As NASA works on its plans to push further and further into the unknown with its manned space flights, it must also plan more mundane matters – such as how its intrepid astronauts will boldly go … to the loo.

No matter how far we roam – on land, in space, or on foam – the reality is that our daily constitutional is a basic necessity of life.

With this in mind, the US space agency is currently installing a spanking new toilet system on the International Space Station (ISS), with the aim of letting its astronauts in low Earth orbit (a mere 400km above earth) test it out before the next batch of space explorers head to the moon and beyond.

It’s an expensive undertaking

And if you think that hiring a few portable loos for the annual school fete is an expensive affair, try this for size: NASA’s latest porta-potty took six years to develop and cost a cool $23-million (R373-million).

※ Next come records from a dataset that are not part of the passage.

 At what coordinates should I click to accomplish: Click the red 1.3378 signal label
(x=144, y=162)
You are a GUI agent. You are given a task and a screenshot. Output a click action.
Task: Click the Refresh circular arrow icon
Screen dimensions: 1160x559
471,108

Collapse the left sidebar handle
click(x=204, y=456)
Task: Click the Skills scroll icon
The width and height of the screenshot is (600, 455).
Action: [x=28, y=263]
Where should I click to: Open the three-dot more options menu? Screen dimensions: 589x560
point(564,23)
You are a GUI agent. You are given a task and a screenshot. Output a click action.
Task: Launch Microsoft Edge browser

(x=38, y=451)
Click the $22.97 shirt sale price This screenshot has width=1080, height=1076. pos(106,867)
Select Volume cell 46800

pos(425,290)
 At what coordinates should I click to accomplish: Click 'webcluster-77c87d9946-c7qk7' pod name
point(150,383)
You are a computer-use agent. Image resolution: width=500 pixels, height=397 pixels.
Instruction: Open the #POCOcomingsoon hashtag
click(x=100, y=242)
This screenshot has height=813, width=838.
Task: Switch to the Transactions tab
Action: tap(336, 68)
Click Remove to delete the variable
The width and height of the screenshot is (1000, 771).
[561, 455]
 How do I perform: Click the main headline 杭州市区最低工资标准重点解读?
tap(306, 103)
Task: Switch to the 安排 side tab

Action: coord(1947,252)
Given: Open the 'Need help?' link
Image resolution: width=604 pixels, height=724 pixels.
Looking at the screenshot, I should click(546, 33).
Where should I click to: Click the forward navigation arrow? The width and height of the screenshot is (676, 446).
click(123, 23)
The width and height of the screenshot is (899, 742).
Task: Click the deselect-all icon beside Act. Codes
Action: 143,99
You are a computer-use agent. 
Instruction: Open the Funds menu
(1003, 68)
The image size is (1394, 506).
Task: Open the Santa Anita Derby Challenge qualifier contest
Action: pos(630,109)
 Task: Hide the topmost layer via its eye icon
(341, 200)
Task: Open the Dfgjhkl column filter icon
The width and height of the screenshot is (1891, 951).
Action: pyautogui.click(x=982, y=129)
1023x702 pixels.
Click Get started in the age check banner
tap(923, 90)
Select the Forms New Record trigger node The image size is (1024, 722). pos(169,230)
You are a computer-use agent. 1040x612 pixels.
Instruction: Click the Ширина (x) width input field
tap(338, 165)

NASA’s very expensive new space toilet. Photo credit: NASA

No doubt the accountants among you will be reaching for a calculator to work out an approximate cost-per-flush.

But before you’re scandalised at the expense, NASA urges us to remember that the eye-watering cost actually covered two ‘test’ toilets; one for the ISS and one for the first Artemis 2 mission to the moon, scheduled for a few years’ time.

Oh, so it’s only $11.5-million per toilet, then? Cheap at the price…

More complicated than on Earth

The next important point is that a poo in a space loo is far more complicated than down here on mother Earth.

Because NASA’s next deep-space capsule, named Orion, is relatively small, the space agency’s engineers designed a camper-sized toilet that is roughly 65% smaller and 40% lighter than the ones currently in use. It is also more energy efficient.

“Space and power are at a premium on a spacecraft,” NASA’s Melissa McKinley explained. “[So] you can imagine that optimising [the toilet] can help out in lots of ways.”

In space, everything will float

And, because there’s no gravity in a spacecraft, everything tends to float. So the number ones and number twos produced by astronauts need to be pulled into the toilet or end up drifting around the craft.

The system for doing a number one. Photo credit: NASA

To do a number one, astronauts use a funnel attached to a hose that uses a fan to pull the urine into a tank. For a number two, the crew member sits over a tank that relies on the same fan to pull their business into a collection bag.

And because there are far more female crew members than in years gone by, it was also important to take this into account.

Planning for more female crew

Female crew members provided input that helped redesign the shape and length of the funnel, its position next to the toilet, as well as the shape of the seat, the space agency said.

It all sounds a bit complicated and you’re tempted to wonder if a good old space ‘long drop’ wouldn’t have done the trick.

But apparently it’s a vast improvement on the early space missions, when astronauts essentially taped a bag to their bottoms in order to do what comes naturally.